Updated: Jul 7, 2020

Karl Maughan is an artist represented by Page Blackie Gallery. Karl’s subject matter is the garden. His botanical creations explore everything from overgrown hedges and wild undergrowth, to meticulously manicured lawns and regimented plantings. Here he talks discipline, art books, and his best party trick.



What does a typical day look like?

Well I am fairly disciplined. I get up and organised in the morning. I have a coffee and something to eat in a café. Prefab and L’affare are favourites. Then I make my way to the studio and start painting. Mostly I get on with it, but it’s amazing how many things I can find to distract me from painting. I need a lot of time actually painting, so I need a lot of time in the studio. I’ve had the studio since we moved back to Wellington in 2013. There are other artists, set builders, and carpenters in the building. People often drop in. I listen to lots of audiobooks, immersing myself in the world of fiction while I paint. Since having kids I have to be much more disciplined about when I leave at the end of the day. In London I used to pretty much live at the studio - I once did 100 days in a row.

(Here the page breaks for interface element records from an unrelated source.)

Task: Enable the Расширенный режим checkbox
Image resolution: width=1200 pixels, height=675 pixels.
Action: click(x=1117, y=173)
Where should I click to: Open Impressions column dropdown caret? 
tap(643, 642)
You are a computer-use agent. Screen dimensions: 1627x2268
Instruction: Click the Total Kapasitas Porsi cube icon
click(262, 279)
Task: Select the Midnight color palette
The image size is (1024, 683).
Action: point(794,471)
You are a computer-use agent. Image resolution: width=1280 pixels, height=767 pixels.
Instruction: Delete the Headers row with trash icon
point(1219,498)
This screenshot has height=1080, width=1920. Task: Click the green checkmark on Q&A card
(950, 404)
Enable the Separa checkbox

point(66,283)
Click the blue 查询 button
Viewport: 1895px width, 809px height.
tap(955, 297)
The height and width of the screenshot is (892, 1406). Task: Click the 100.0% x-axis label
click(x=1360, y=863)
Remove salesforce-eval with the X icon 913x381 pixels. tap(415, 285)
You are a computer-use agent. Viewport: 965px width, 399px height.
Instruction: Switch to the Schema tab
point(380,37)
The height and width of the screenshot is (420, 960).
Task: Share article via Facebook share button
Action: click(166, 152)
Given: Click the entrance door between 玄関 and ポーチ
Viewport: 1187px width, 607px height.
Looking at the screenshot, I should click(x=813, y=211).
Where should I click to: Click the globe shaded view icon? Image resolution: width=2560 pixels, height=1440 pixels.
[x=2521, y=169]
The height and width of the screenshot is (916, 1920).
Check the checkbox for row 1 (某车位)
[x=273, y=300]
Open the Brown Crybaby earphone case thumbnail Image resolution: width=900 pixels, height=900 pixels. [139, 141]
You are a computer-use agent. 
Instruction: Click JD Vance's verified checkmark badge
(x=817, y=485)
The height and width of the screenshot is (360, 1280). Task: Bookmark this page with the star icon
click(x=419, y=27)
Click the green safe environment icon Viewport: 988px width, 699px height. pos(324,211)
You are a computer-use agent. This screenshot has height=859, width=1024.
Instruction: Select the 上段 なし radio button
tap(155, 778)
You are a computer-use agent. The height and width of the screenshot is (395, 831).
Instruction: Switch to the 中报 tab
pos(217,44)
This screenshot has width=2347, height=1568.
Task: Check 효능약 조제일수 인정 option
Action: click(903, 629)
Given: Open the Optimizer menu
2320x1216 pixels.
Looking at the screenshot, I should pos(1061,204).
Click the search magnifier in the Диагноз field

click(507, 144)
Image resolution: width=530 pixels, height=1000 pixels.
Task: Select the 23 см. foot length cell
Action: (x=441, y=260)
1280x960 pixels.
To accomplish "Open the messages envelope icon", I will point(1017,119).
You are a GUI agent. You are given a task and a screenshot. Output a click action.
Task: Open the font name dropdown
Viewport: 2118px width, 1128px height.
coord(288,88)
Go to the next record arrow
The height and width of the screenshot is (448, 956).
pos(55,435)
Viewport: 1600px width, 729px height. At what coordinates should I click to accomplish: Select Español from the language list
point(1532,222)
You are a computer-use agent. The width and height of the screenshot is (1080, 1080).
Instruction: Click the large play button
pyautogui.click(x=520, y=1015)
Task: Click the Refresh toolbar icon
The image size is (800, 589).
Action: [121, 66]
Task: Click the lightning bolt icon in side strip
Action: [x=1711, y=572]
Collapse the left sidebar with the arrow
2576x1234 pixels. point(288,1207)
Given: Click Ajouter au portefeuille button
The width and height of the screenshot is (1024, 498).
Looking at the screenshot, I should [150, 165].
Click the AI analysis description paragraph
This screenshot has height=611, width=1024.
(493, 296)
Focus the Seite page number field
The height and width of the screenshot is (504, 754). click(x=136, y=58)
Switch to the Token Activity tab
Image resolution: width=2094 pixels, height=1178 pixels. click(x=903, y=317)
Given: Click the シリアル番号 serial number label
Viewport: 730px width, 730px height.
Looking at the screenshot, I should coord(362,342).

Where were you 3 hours ago?

Sitting in Prefab.


What project are you working on now?

I’ve just finished my show for Page Blackie Gallery in Wellington, which saw me looking at perennial gardens. The titles of the works refer to places in the Tasman area. When I make an exhibition I tend to look at photographs from a particular region and go from there. I start painting and as each painting is finished it changes what the next painting will look like.


Karl Maughan in his studio. Photo by Ryan McCauley.

What’s the most interesting think you’ve read or seen this week?

I’m listening to my friend’s brilliant book The Good Sister by Morgan Jones. It’s a thriller about a father who sets out to save a daughter who doesn’t want to be saved. The language is beautifully descriptive.


How have you developed your career?

I drew a lot when I was a kid and liked doing art at school. Then at high school I thought maybe I could get into art school. I think I scraped in, I only got in because someone else dropped out. I think for my bursary folio I got 66 percent. I never thought about art as a career initially. I swung from exhibition to exhibition, exploring what I wanted to paint and over time it became a career. I was painting more than I was doing anything else.



What research do you do?

I’ve always used photography as reference for my paintings, thousands of photographs. My works are based on real gardens, but I don’t necessarily stay true to reality. I manipulate them. It’s a wonderful thing to research gardens, to wander around them. You start to see how the idea of landscaping affects the way you work, and how making a painting gives you a certain freedom. It’s the ultimate form of gardening. You can take a tree out, change its size, or add in a lake. It’s great fun.


What's the most indispensable item in your studio?

Well there a lot of them but my collection of art books. It’s brilliant to have that as a reference. That’s vital for me. To see work by other artists that challenges you and makes you think about the work that you’re doing. I’ve had some of the books for thirty or forty years. Some I’ve bought more recently. There are some great secondhand bookshops in Wellington. And of course it’s easier to access particular books now with the internet as well. The books are all stacked up around the studio, and I often use the bookshelves to stack paintings against as well.


Teach us something we might not already know.

You can never throw a walnut hard enough to break a window. The walnut always shatters first. It’s a great party trick.